While Vision Transformers offer significant advantages for marine computer vision, they also come with challenges:

1. **Computational Requirements**: ViTs are computationally intensive, requiring substantial GPU resources for training and inference, which can be a limitation for deployment on resource-constrained underwater vehicles.

2. **Data Hunger**: ViTs typically require larger datasets for training from scratch compared to CNNs, though this can be mitigated through transfer learning from pre-trained models.

3. **Resolution Limitations**: Standard ViTs process images at a fixed resolution (e.g., 224×224 pixels), which may not be optimal for all marine applications, especially those requiring fine-grained details.

4. **Domain Shift**: Pre-trained ViTs are typically trained on terrestrial images, leading to potential domain shift issues when applied to underwater imagery with different optical properties.

5. **Interpretability Challenges**: While attention maps provide some interpretability, understanding the complex interactions between attention heads and layers remains challenging.

## Future Directions

The field of Vision Transformers for marine applications is rapidly evolving. Here are some promising future directions:

1. **Efficient ViT Architectures**: Development of more computationally efficient ViT variants like MobileViT and EfficientFormer that can run on edge devices deployed in marine environments.

2. **Hybrid CNN-Transformer Models**: Combining the local processing capabilities of CNNs with the global context modeling of Transformers to create hybrid architectures optimized for underwater imagery.

3. **Self-Supervised Learning**: Leveraging unlabeled marine imagery through self-supervised pre-training approaches like masked image modeling to reduce the dependency on large labeled datasets.

4. **Multi-Modal Transformers**: Integrating multiple data modalities (visual, acoustic, environmental) through transformer-based architectures for more comprehensive marine environment understanding.

5. **Adaptive Resolution Processing**: Developing ViT variants that can process images at variable resolutions or focus computational resources on regions of interest within high-resolution images.

## Conclusion

Vision Transformers represent a powerful new tool in the marine computer vision toolkit. Their ability to capture global context, adapt to varying conditions, and transfer knowledge from pre-training makes them particularly well-suited for the challenges of underwater imagery analysis.
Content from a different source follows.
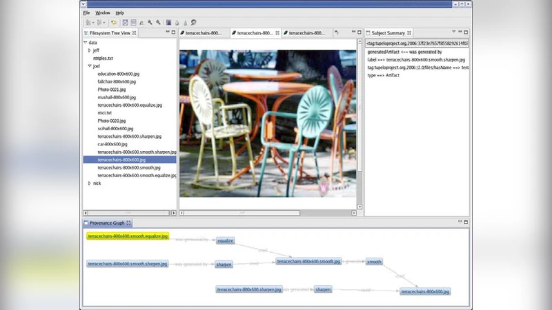This screenshot has width=552, height=310.
Task: Open the Help menu
Action: [x=119, y=12]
As the technology continues to evolve and computational efficiency improves, we can expect ViTs to play an increasingly important role in marine science applications, from species identification and ecosystem monitoring to underwater infrastructure inspection and marine debris detection.
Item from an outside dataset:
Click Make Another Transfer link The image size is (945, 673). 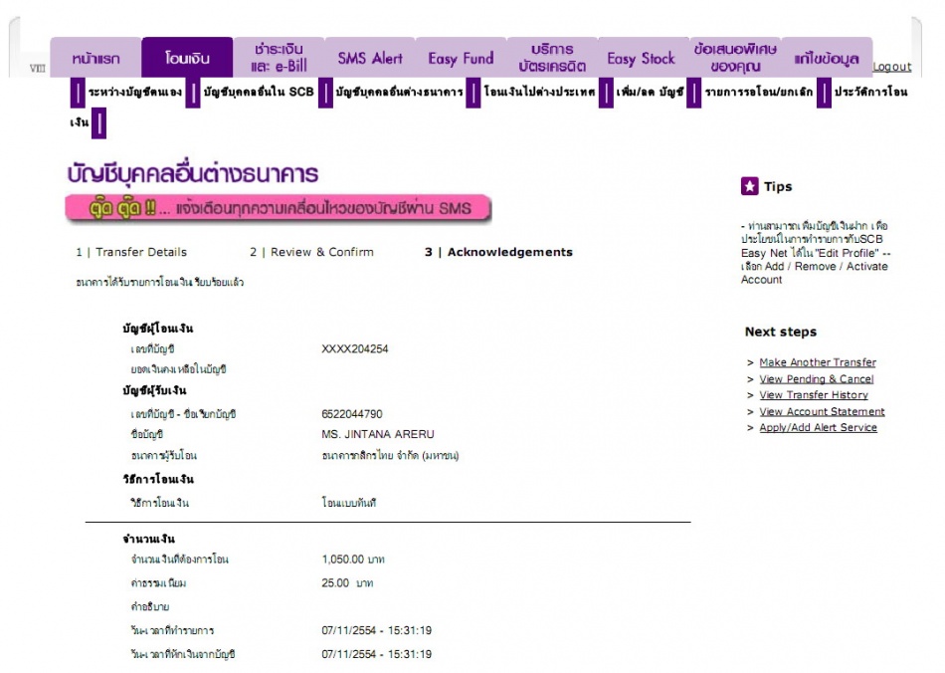tap(818, 362)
By understanding the fundamentals of ViT architecture and implementation, marine scientists can leverage these advanced models to gain new insights from visual data and address pressing challenges in ocean conservation and research.

## References

1. Dosovitskiy, A., Beyer, L., Kolesnikov, A., Weissenborn, D., Zhai, X., Unterthiner, T., ... & Houlsby, N. (2020). An image is worth 16x16 words: Transformers for image recognition at scale. arXiv preprint arXiv:2010.11929.

2. Touvron, H., Cord, M., Douze, M., Massa, F., Sablayrolles, A., & Jégou, H. (2021). Training data-efficient image transformers & distillation through attention. In International Conference on Machine Learning (pp. 10347-10357). PMLR.
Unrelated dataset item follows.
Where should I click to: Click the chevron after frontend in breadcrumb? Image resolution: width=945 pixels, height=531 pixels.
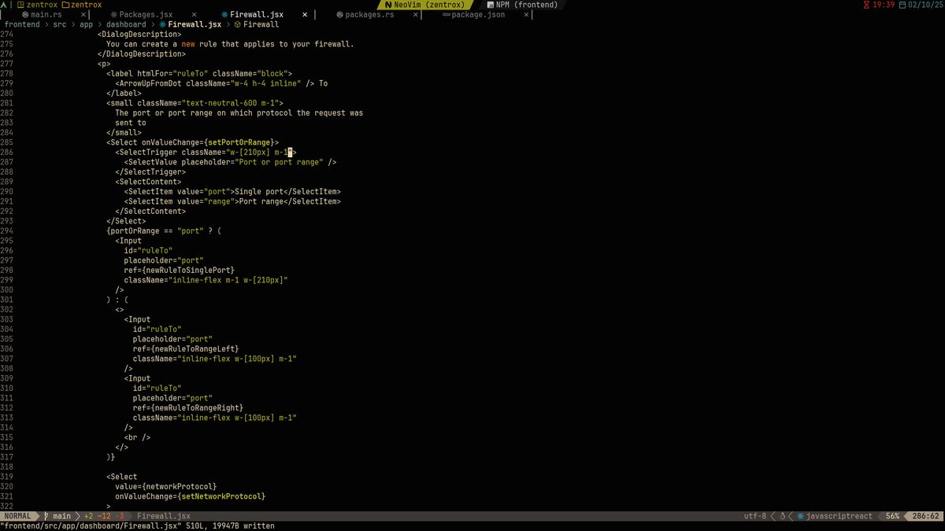(48, 24)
3. Liu, Z., Lin, Y., Cao, Y., Hu, H., Wei, Y., Zhang, Z., ... & Guo, B. (2021). Swin transformer: Hierarchical vision transformer using shifted windows. In Proceedings of the IEEE/CVF International Conference on Computer Vision (pp. 10012-10022).

4. Caron, M., Touvron, H., Misra, I., Jégou, H., Mairal, J., Bojanowski, P., & Joulin, A. (2021). Emerging properties in self-supervised vision transformers. In Proceedings of the IEEE/CVF International Conference on Computer Vision (pp. 9650-9660).

5. Kirillov, A., Mintun, E., Ravi, N., Mao, H., Rolland, C., Gustafson, L., ... & Girshick, R. (2023). Segment anything. arXiv preprint arXiv:2304.02643.

6. Kiefer, B., Žust, L., Muhovič, J., Kristan, M., Perš, J., Teršek, M., ... & Lin, T. Y. (2025). 3rd Workshop on Maritime Computer Vision (MaCVi) 2025: Challenge Results. arXiv preprint arXiv:2501.10343v1.